Destaca-se a relação análoga feita pelo atual presidente do Brasil (2019), que vergonhosamente
estimulou a apologias a exploração sexual de meninas e mulheres brasileiras por
parte dos turistas – ação misógina repudiada nacionalmente.
“O
Brasil através de seu órgão responsável, a EMBRATUR – Empresa Brasileira de
Turismo iniciou campanhas de propaganda tentando vender o País como um destino
de turismo dos mais ricos no mundo. A propaganda utilizada pela EMBRATUR nos
anos 70 e 80 enaltecia não só as belezas naturais, mais também a sexualidade da
mulher brasileira, os cartazes de divulgação, folders, filmes publicitários e a
participação em congressos mundiais de turismo, a participação da mulata e
negra brasileira era presença certa, sempre vestida trajes sumários”. (ARAÚJO,
2003) [4]
Faz-se
imprescindível pontuar que as políticas governamentais compõem fator
fundamental para coibir ou proliferar essa realidade. A desordem social, pobreza, miséria, guerras e
por conseqüência um alto índice de migrações em diversas regiões do hemisfério,
muitas vezes favorecem a proliferação de atividades voltadas às mais variadas
formas de tráfico e comercialização de seres humanos.
No
caso do Brasil, as principais dificuldades encontradas no combate ao tráfico de
pessoas são: a gigantesca extensão territorial; a longa extensão de fronteira
seca, facilitando o trânsito entre países; o contingente ínfimo de policiais
federais se comparados à extensão territorial brasileira.
“As
políticas migratórias internacionais mostram uma tendência pouco esperançosa. A
construção de barreiras nas fronteiras, tanto legislativas (Acordo de Schengen)

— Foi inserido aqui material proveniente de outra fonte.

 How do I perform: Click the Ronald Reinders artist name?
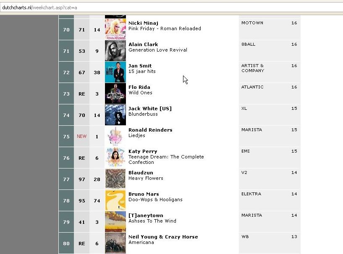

quanto físicas (os muros nos EUA e em Israel...) e a criminalização dos
migrantes favorecem sua vulnerabilidade, tanto os regulares, quanto os
irregulares. A “lei do tráfico” ensina: Quanto mais rigorosas as leis de
migração, mais floresce o tráfico de pessoas. Enquanto isso, a Convenção da ONU
sobre a Proteção de todos os Trabalhadores Migrantes e seus Familiares não foi
ratificada por nenhum dos principais países de destino de migração
internacional”. (SNJ, 2008) [5]
É
vergonhoso perceber que o binômio mulher-corpo ainda continua enraizada no cotidiano
e no senso comum da sociedade mundial que insiste em retroalimentar características
machistas, racistas, escravocratas e exploratórias mesmo em pleno século XXI.
Se faz
necessário perceber que existe uma relação direta entre exploração sexual e
tráfico de pessoas com o modelo de desenvolvimento econômico neoliberal. Deve-se
observar que nesta linha teórica a assistência pública é mantida sempre a
níveis mínimos. Onde teóricos neoliberais justificam essa não interferência do
Estado, através do frágil argumento de que a promoção de uma assistência
pública robusta poderia desestimular a participação do indivíduo no mercado de
trabalho. Colocar o mercado acima do bem-estar social é garantir o fortalecimento
da exploração de seres humanos e a precarização da sua força de trabalho, tornando
o trabalhador cada vez mais vulnerável, especialmente as mulheres. É constituir
o cenário perfeito para o desenvolvimento de uma prática exploratória de
degradação humana sem precedentes, fortalecendo o capital em detrimento do SER.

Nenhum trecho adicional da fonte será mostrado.